**ASSIGNMENT**
Only lines containing the string "Click" belong in the answer; copy all of them from the entries.

**GIVEN INFORMATION**
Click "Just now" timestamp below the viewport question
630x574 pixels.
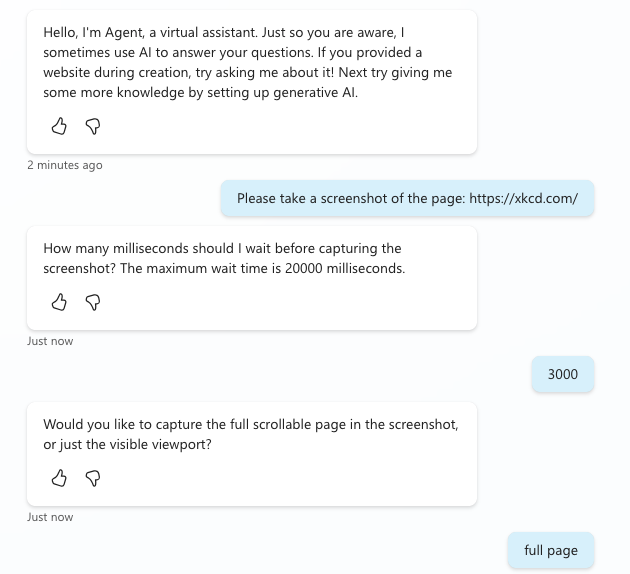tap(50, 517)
---
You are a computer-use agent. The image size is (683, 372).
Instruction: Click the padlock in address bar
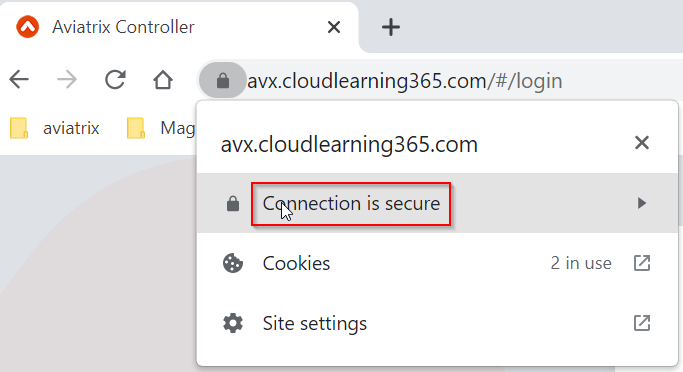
--
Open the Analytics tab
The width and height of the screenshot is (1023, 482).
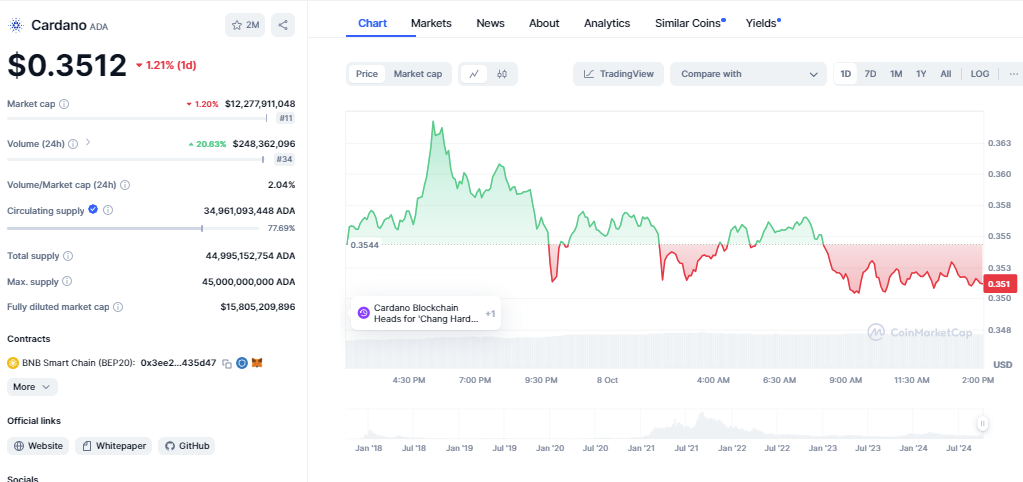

**RESPONSE TO THE TASK**
Click "Just now" timestamp below the viewport question
Instruction: Click the padlock in address bar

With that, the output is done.